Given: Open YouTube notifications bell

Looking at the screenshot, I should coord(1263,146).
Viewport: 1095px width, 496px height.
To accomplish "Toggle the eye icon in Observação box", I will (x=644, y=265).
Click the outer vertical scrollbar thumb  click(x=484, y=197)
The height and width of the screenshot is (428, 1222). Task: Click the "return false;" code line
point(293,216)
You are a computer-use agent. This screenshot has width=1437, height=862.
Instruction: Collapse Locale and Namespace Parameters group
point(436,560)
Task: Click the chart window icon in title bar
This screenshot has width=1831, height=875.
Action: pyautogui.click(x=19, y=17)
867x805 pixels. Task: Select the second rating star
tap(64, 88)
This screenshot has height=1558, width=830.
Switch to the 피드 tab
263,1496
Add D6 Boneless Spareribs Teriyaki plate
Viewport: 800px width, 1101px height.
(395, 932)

• • •

Task instructions
Please determine how many lines of the records above contain "icon", and state that number only.

Output
2